### Document text
------

Editing (two weeks to two months): I have editor friends who complain that every author thinks the editor can start working on the book the day the author calls. Editing a book can actually be time-consuming; the editor will usually go through the book several times and send the book back to the author with revision suggestions. It usually takes several weeks to do an editing job, so authors should schedule plenty of time for the editing and for doing more of their own revisions. Don’t put the cart before the horse and plan your book signing for one month after you send the editor the book. Wait until you know the books are being printed. Plan for the worst case scenario-that the editor will discover a lot of work still needs to be done on the book. Call the editor a few weeks before you finish writing the book so he or she knows the book is coming and can plan accordingly so you don’t have to wait weeks for the editor to get to it.

Proofreading (one to two weeks): If you and your editor have done a good job, the proofreader should not take too long on the book, but again, your book is not the only one the proofreader has to proofread so plan to give yourself plenty of time.

------

### Instructions
1) From the publishing-schedule text, list every phrase that states a length of time, in the order they appear.
2) Continue the publishing-schedule text after its proofreading paragraph.

### Entries supplied

------

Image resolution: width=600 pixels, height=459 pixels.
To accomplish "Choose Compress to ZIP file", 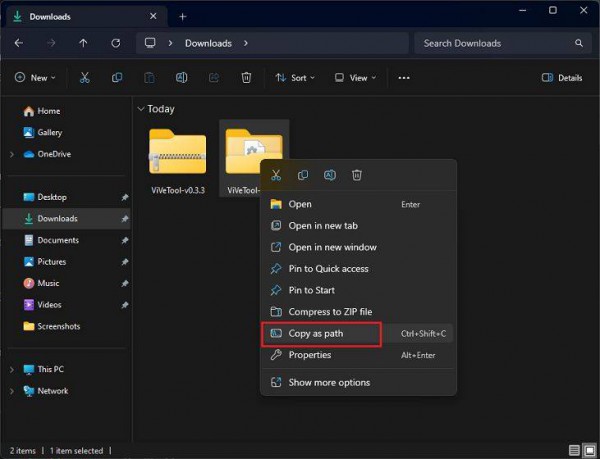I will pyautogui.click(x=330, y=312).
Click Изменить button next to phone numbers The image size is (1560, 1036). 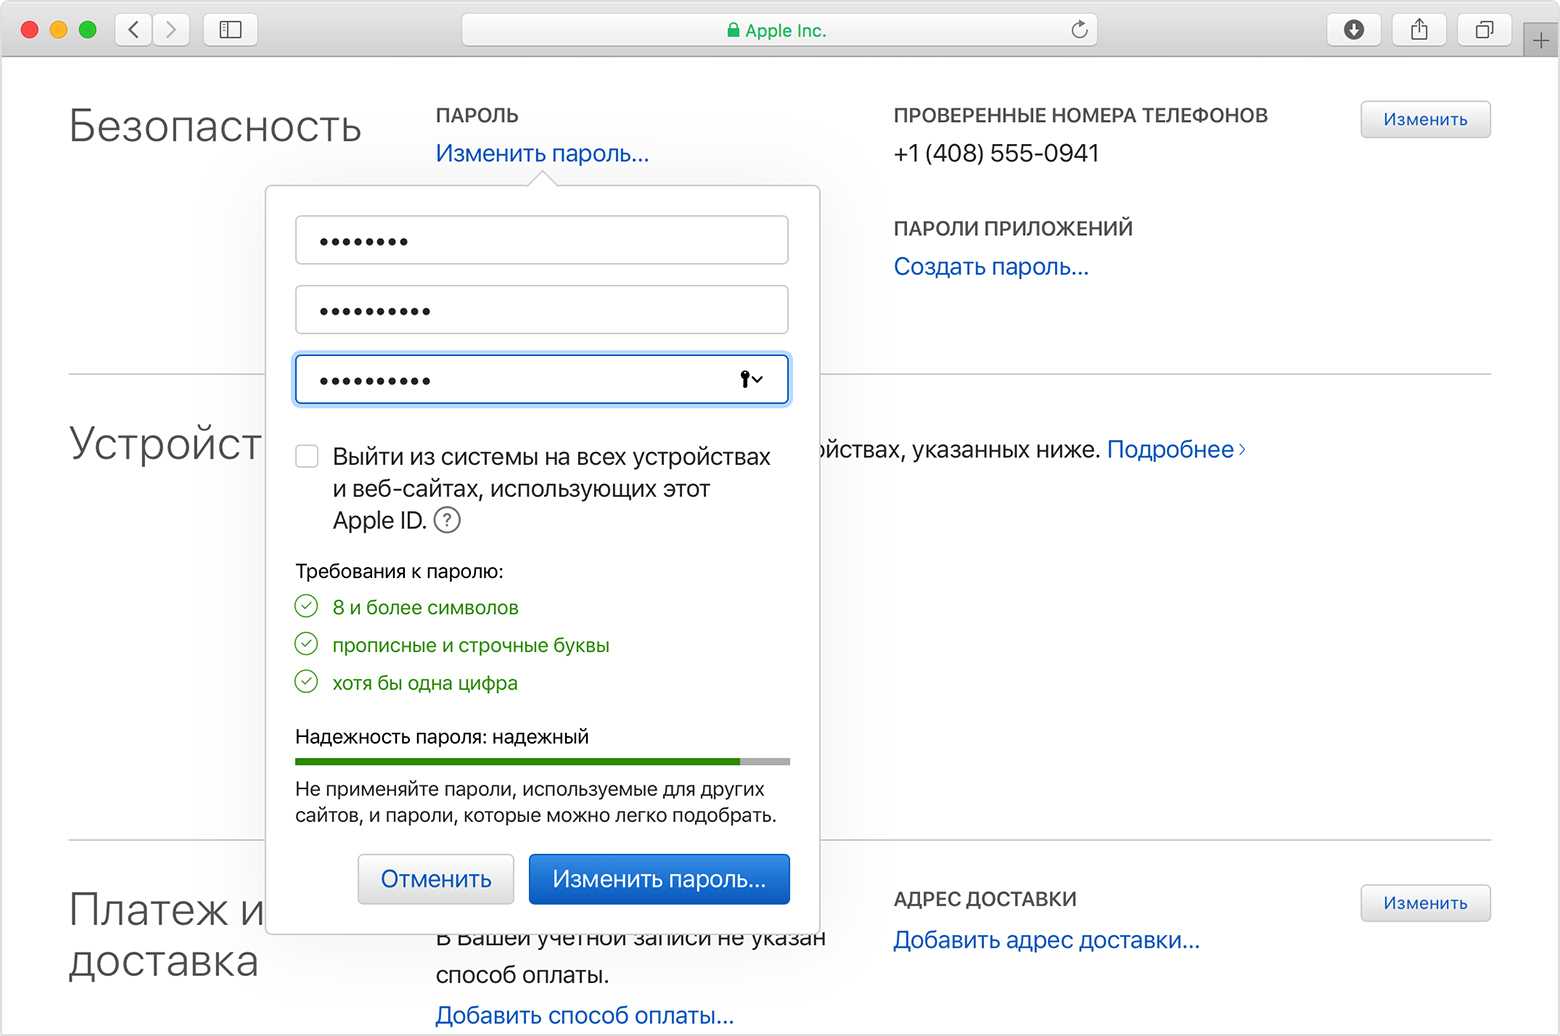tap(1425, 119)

------

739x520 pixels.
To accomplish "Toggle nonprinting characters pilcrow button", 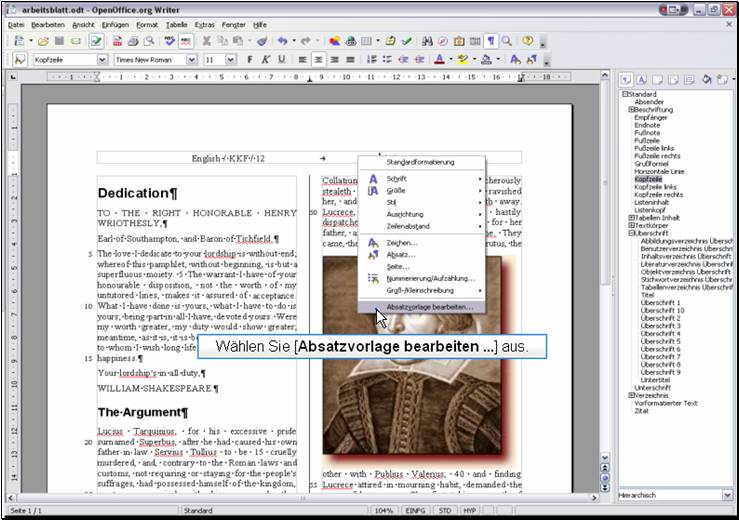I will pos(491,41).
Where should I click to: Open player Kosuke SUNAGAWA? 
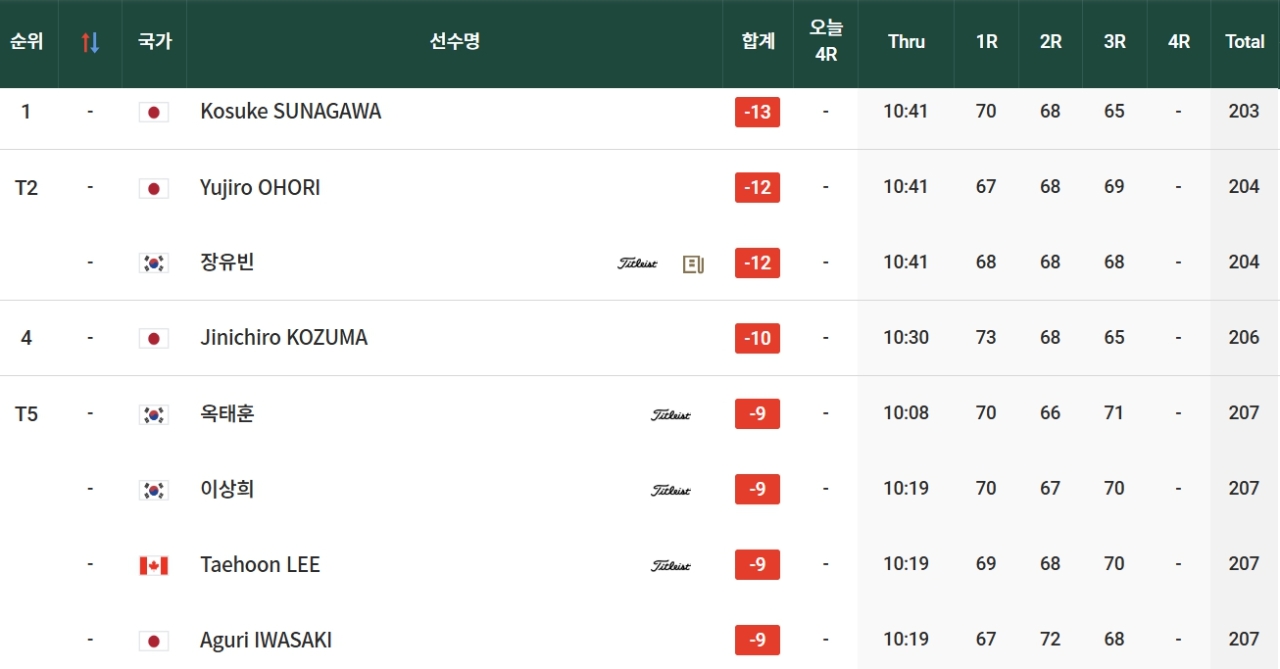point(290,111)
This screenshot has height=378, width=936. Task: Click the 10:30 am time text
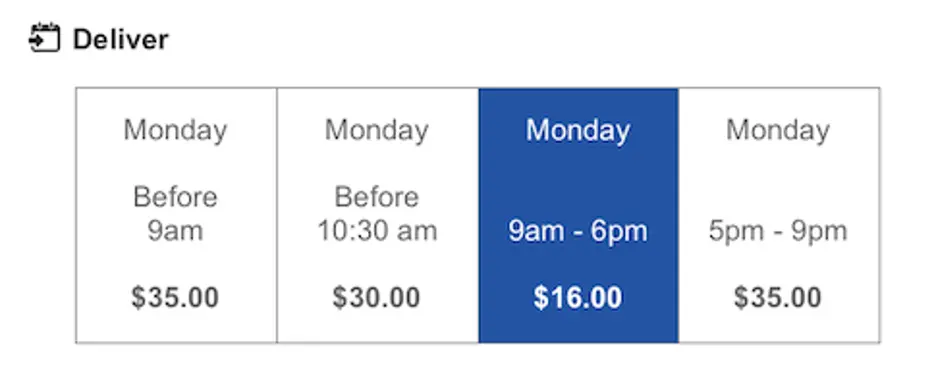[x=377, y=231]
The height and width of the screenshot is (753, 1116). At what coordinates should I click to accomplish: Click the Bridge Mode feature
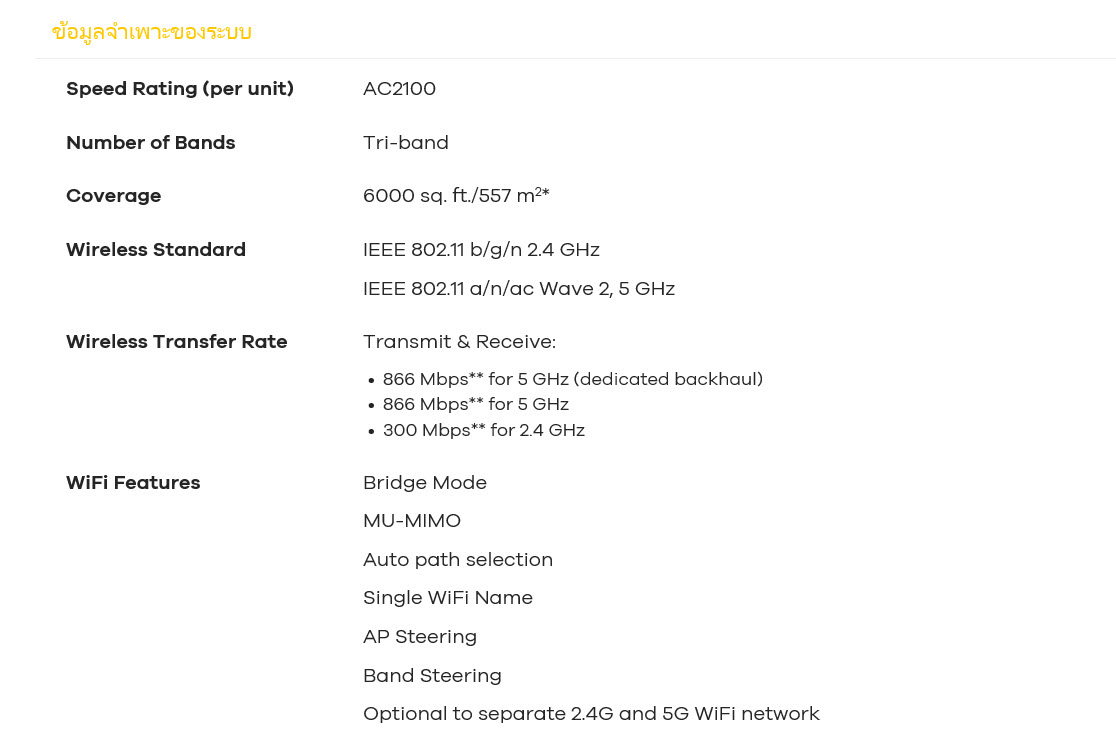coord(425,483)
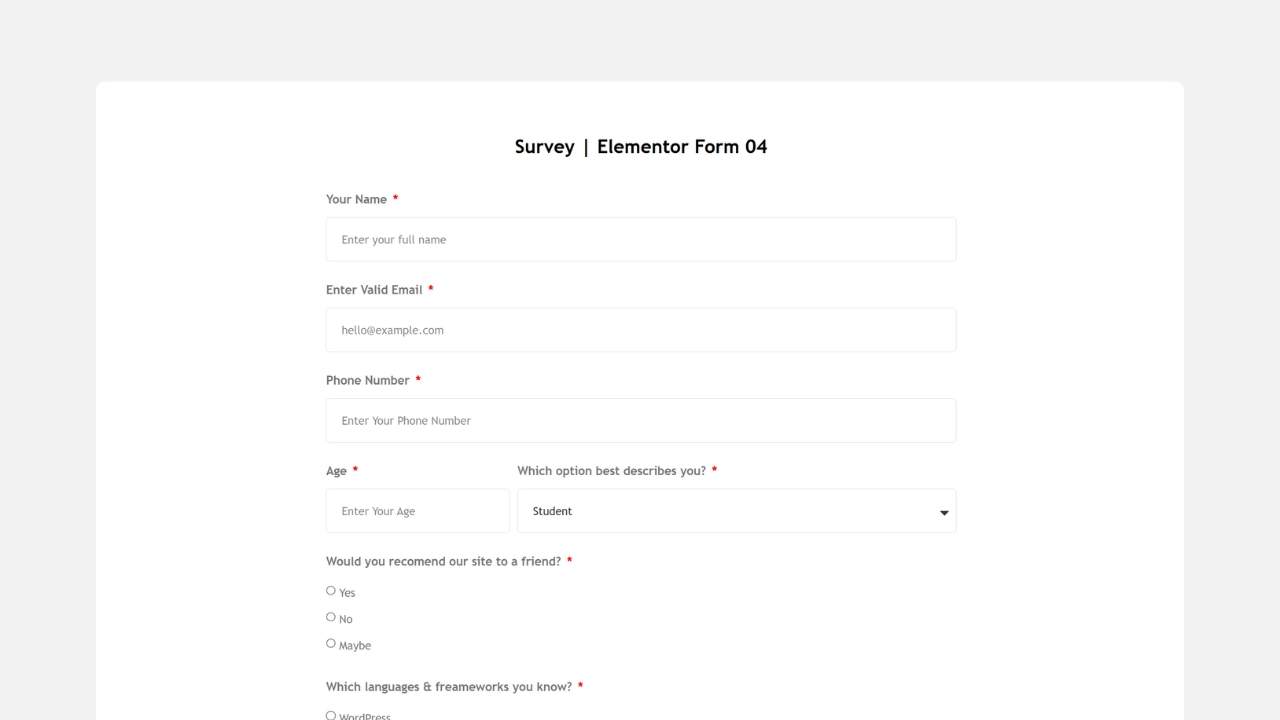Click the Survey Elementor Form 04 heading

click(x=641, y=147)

------

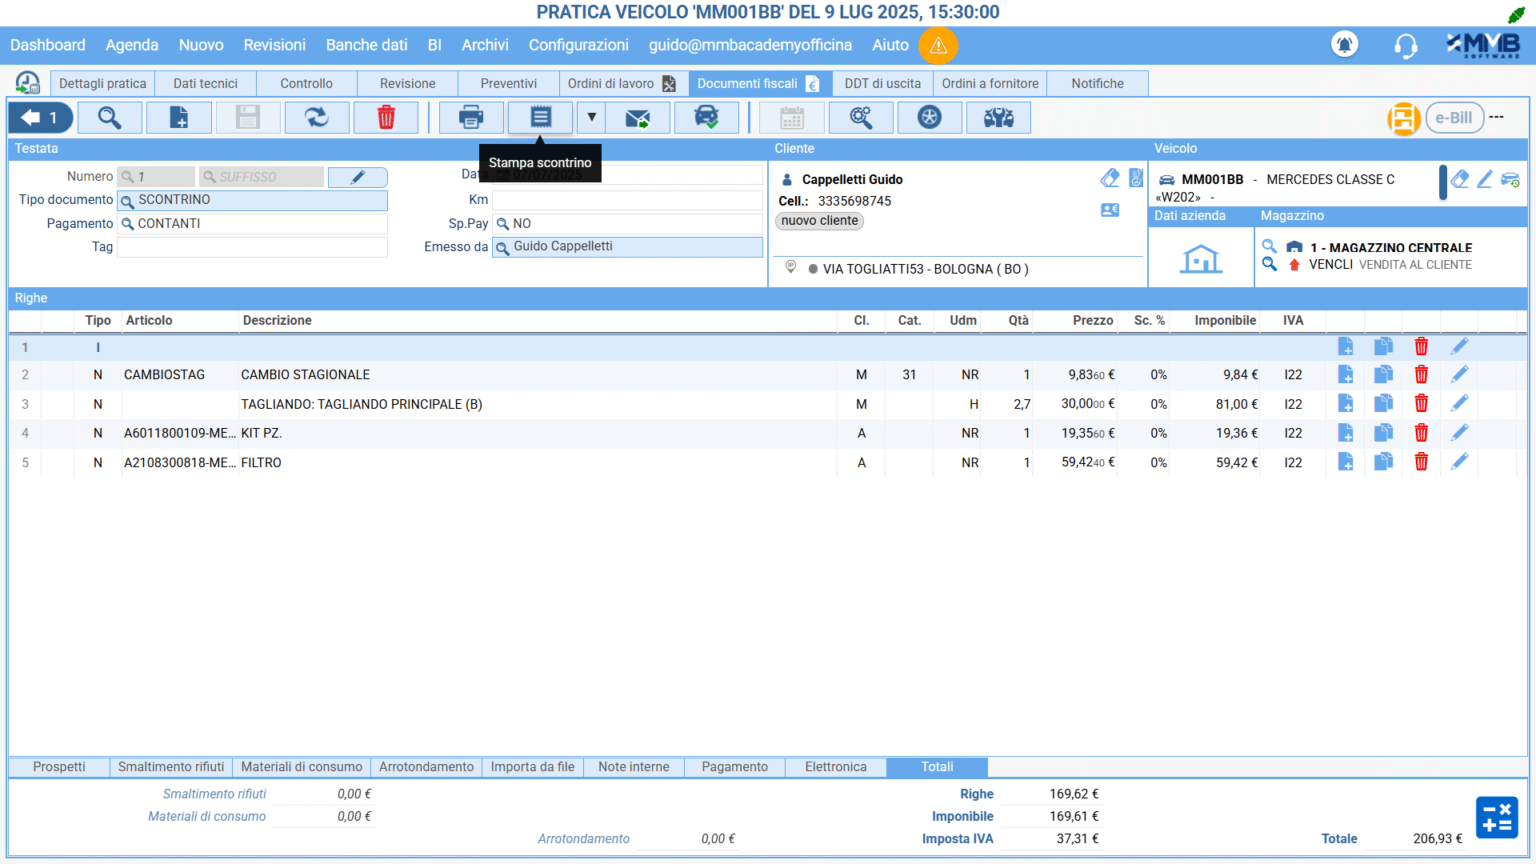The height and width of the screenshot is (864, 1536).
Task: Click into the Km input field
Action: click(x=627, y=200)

------

### Exercise answers
1)
two weeks to two months
several weeks
one month
a few weeks
weeks
one to two weeks

2)
Cover Design and Layout (one week to one month): A cover design can take little or a lot of time, depending on whether you have artwork or a photograph you want to use for your cover or you need to hire an artist to create a cover for you. Be thinking about your cover as you work on your book so you’re prepared for this step. As for layout of the book, if you’ve written a short novel with no pictures, the layout person might be able to have it done in a day or two (but again, remember you are not the layout person’s only customer). If your book has a lot of graphics, charts, or photographs, it could be weeks or even months before the layout is done. Remember, you will need to look over the proofs to make sure photographs are in the right places, and there are no typos. However, now is not the time to rewrite sentences or paragraphs. Only minor changes should be made at this point. Anything major should have been caught before the book went to the proofreader, and the layout person is likely to charge you extra for any corrections.

Printing (four to six weeks): Four to six weeks is standard for the printing. You will be sent a paper proof copy (different from the pdf file the layout person previously sent you), and a copy of the cover to look over and approve. Again, any corrections needed will slow down the process and the printer will charge you for changes. The four to six weeks should include the shipment of the books to your door.

Pre-Marketing (four to six weeks): If you haven’t started already, then while the book is at the printer is the time to begin marketing your book. It’s when you can build your website, make up your business cards, brochures, fliers, and arrange for placement in stores and to hold book signings. Be cautious here-if your book is supposed to arrive on March 20th, don’t schedule your book signing for March 21st, only to end up with the books not coming until March 22nd. Plan your book signing for a few weeks after the books arrive so you have time to get them in local stores and to list them at online stores. Then you will feel prepared when the truck with all those books shows up at your door. Make sure you have cleared a place to put all those books!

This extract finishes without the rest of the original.